La France salue les progrès réalisés dans l'impasse des migrants en Europe

Le président français Emmanuel Macron a déclaré que les pays européens avaient progressé dans leurs plans de redistribution des réfugiés sauvés en Méditerranée, efforts critiqués par le ministre italien de l'Intérieur, Matteo Salvini.

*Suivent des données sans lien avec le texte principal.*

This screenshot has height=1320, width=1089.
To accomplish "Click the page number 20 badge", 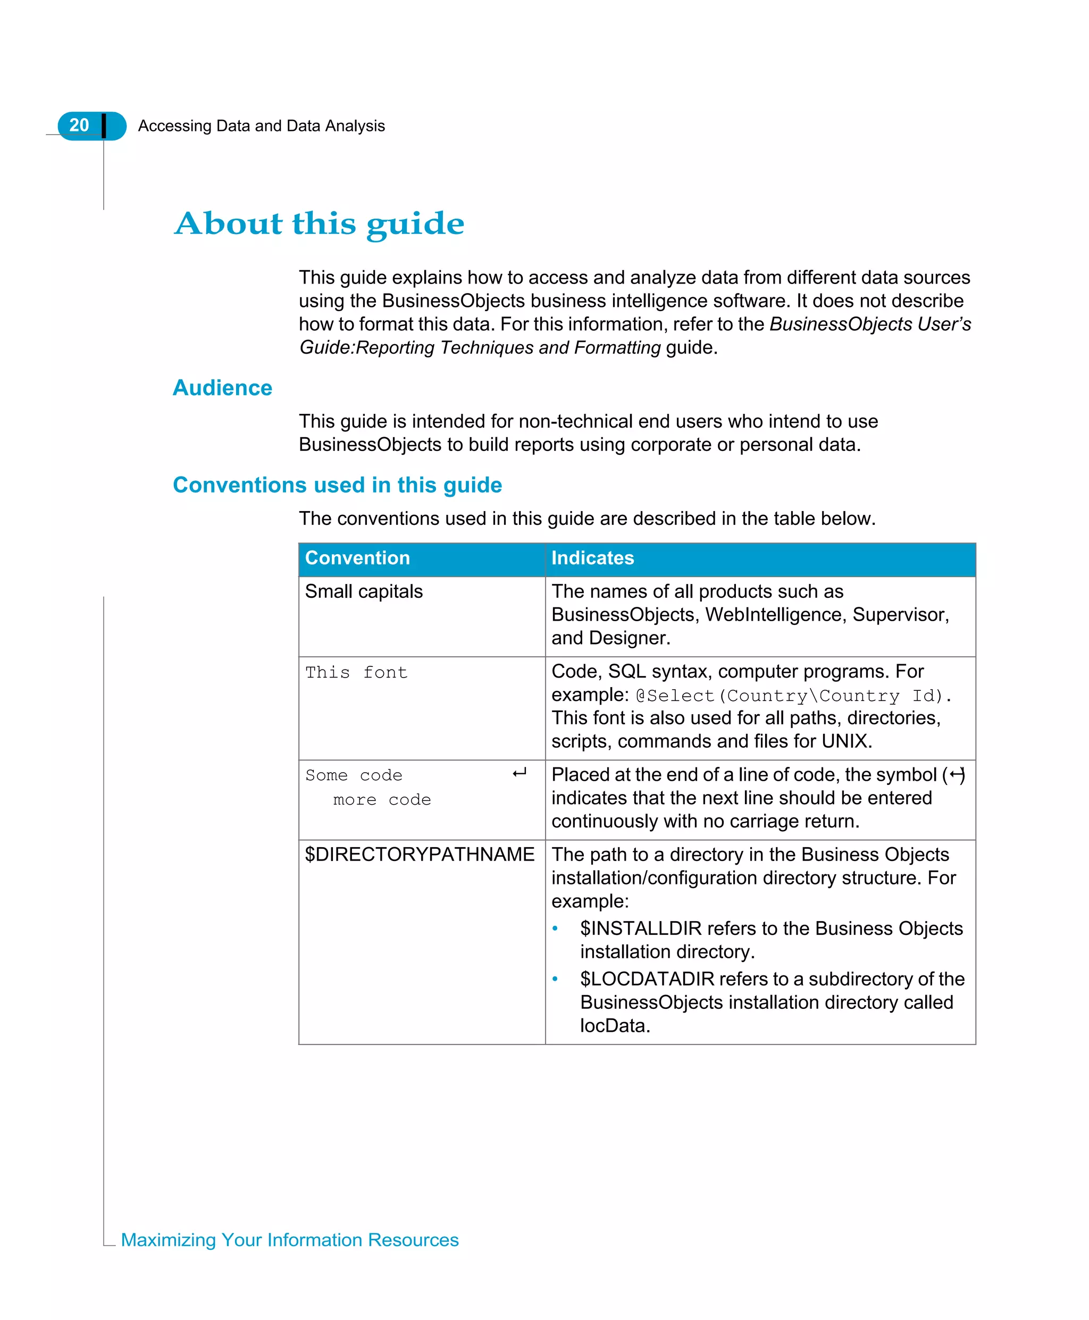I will [80, 126].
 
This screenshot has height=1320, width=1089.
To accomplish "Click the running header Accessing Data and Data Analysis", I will [261, 126].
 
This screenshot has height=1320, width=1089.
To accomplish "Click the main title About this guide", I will [319, 223].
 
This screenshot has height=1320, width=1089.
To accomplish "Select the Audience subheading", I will [222, 388].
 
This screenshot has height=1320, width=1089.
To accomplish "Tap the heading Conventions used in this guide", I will [337, 485].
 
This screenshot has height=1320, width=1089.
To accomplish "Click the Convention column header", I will [357, 558].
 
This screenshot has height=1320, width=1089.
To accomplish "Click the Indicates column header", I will [592, 558].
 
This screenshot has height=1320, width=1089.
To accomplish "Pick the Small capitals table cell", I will [364, 591].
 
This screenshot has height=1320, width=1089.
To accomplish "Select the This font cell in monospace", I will [356, 673].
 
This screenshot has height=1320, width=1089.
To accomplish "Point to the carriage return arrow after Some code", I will [520, 773].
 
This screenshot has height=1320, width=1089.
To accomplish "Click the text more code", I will [381, 800].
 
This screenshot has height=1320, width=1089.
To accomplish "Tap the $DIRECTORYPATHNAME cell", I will [419, 855].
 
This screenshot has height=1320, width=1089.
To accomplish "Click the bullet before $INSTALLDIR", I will [555, 928].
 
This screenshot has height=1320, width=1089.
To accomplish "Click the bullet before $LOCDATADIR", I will [555, 979].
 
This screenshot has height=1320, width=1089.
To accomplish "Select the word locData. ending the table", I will [615, 1026].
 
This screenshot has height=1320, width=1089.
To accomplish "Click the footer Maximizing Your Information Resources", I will [289, 1240].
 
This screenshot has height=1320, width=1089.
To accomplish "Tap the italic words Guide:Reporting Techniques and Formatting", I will [480, 348].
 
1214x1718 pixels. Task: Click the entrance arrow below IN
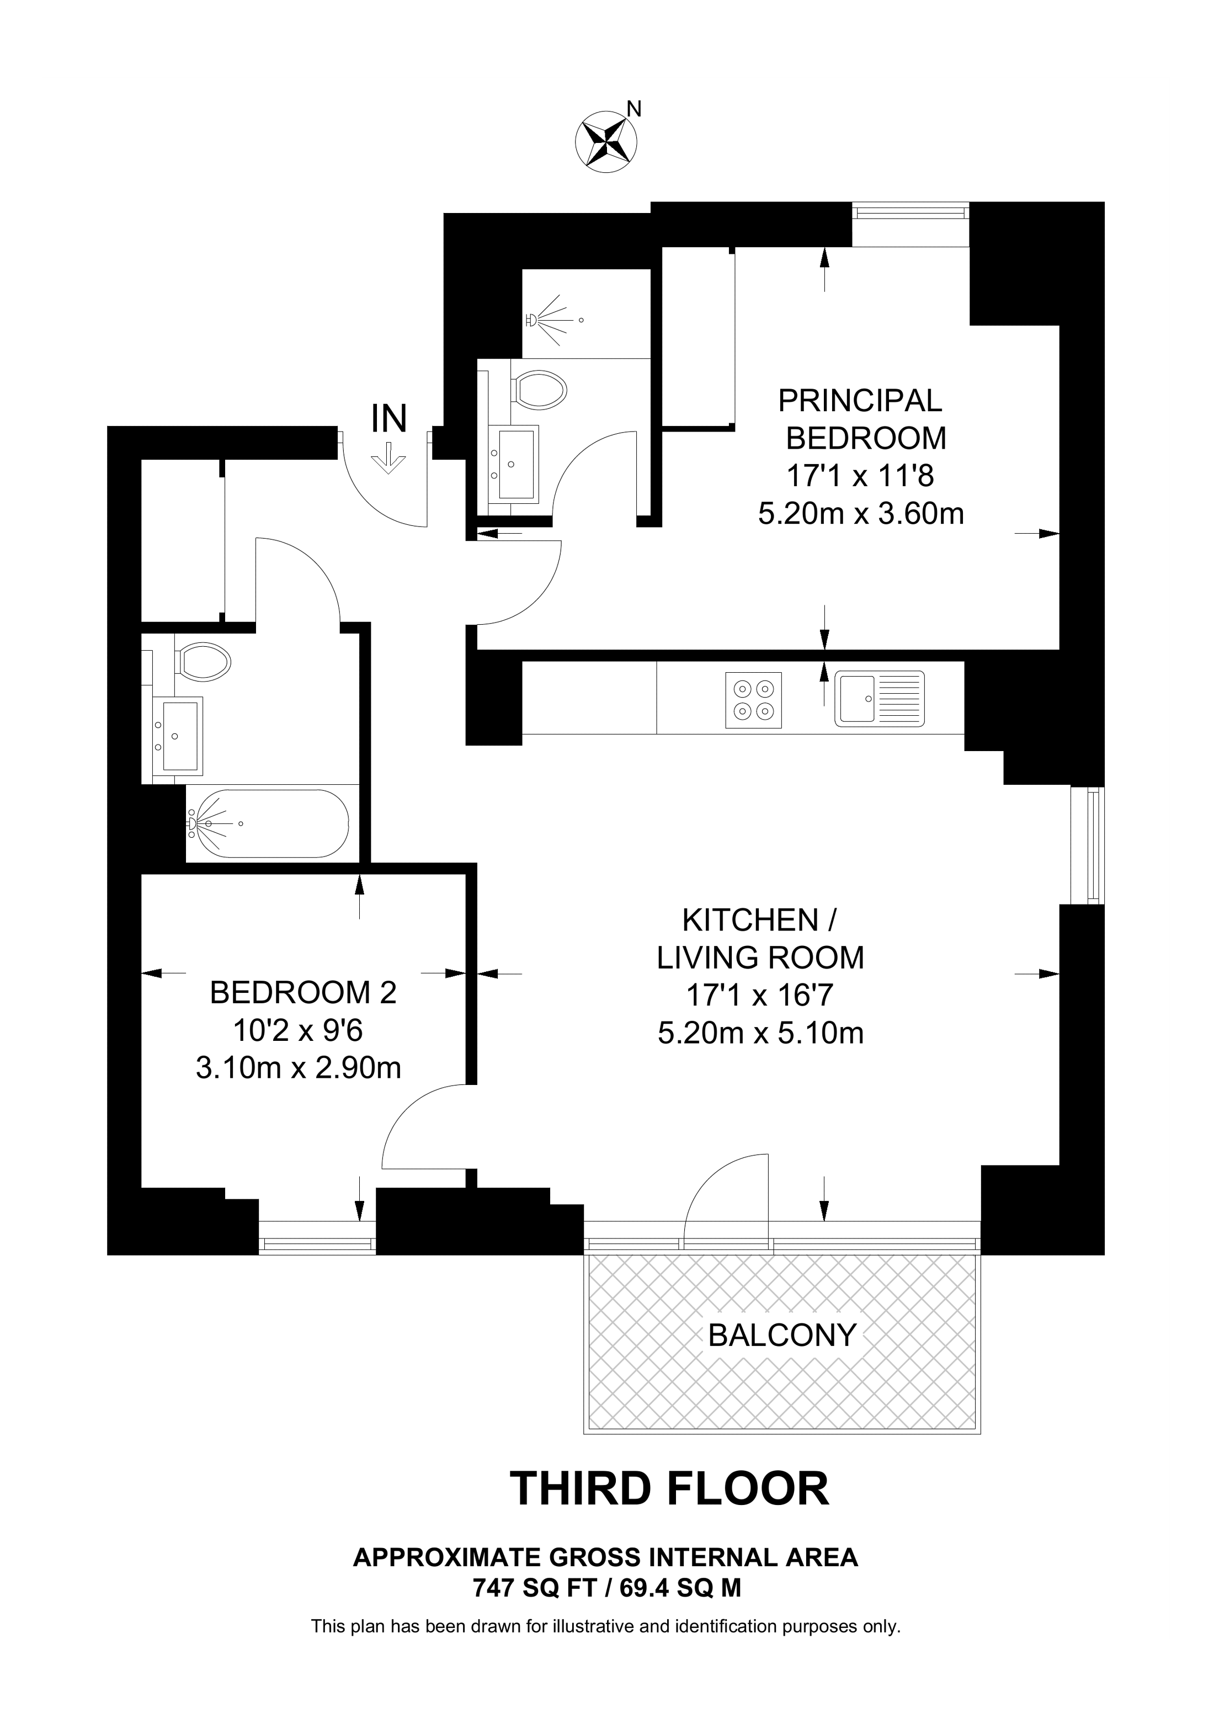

La question de savoir quoi faire avec les milliers de réfugiés qui tentent toujours de rejoindre l'Europe en traversant la mer Méditerranée a suscité une vive réaction dans certains pays. L'Italie a déclaré qu'elle supportait le fardeau du problème alors que ses partenaires de l'UE ne faisaient rien pour aider.

L'accord de principe, qui vise à œuvrer pour un système plus efficace de redistribution des personnes sauvées, a été conclu lors d'une réunion sur les migrations en Méditerranée organisée à Paris sous la présidence française.

M. Macron a déclaré que 14 États avaient approuvé le plan, tandis que huit ont déclaré qu'ils participeraient activement.

Ils incluent la France, l'Allemagne, la Finlande, le Luxembourg, le Portugal, la Lituanie, la Croatie et l'Irlande, a précisé le bureau de M. Macron sans nommer les six autres.

M. Salvini, qui a fermé les ports des bateaux de sauvetage des ONG, a déclaré que cet accord soulignait la revendication selon laquelle l'Italie "continuerait d'être le camp de réfugiés de l'Europe".

Après avoir snobé la réunion, il a déclaré que l'Italie "ne prend pas les commandes et n'est pas un partenaire: si Macron veut discuter des migrants, venez à Rome".

Les organismes de bienfaisance avaient précédemment critiqué ce qu'ils appelaient la "campagne de criminalisation" de l'Europe envers les canots de secours.

"Tous les efforts sont faits pour effrayer et empêcher les navires de faire leur travail", a déclaré Frederic Penard, chef des opérations à SOS Méditerranée, lors d'une conférence de presse à Paris.

Le mois dernier, les autorités italiennes ont arrêté la capitaine allemande du bateau caritatif Sea-Watch 3, Carola Rackete, après avoir heurté un bateau à moteur italien alors qu'elle accostait sans autorisation dans le port de Lampedusa, dans le sud du pays.

Dans une déclaration commune, les responsables du HCR et de l'OIM ont déclaré: "Le rôle crucial joué par les ONG doit être reconnu. Elles ne doivent être ni criminalisées ni stigmatisées pour sauver des vies en mer."

À l'heure actuelle, les bateaux des ONG doivent essayer de trouver un pays prêt à les accueillir chaque fois qu'ils secourent des migrants et des réfugiés, ce qui entraînera de longues négociations entre les États membres de l'UE.

M. Salvini, qui a déjà accusé les ONG de gérer un "service de taxi" pour les migrants, a demandé à d'autres pays européens d'ouvrir leurs ports aux bateaux.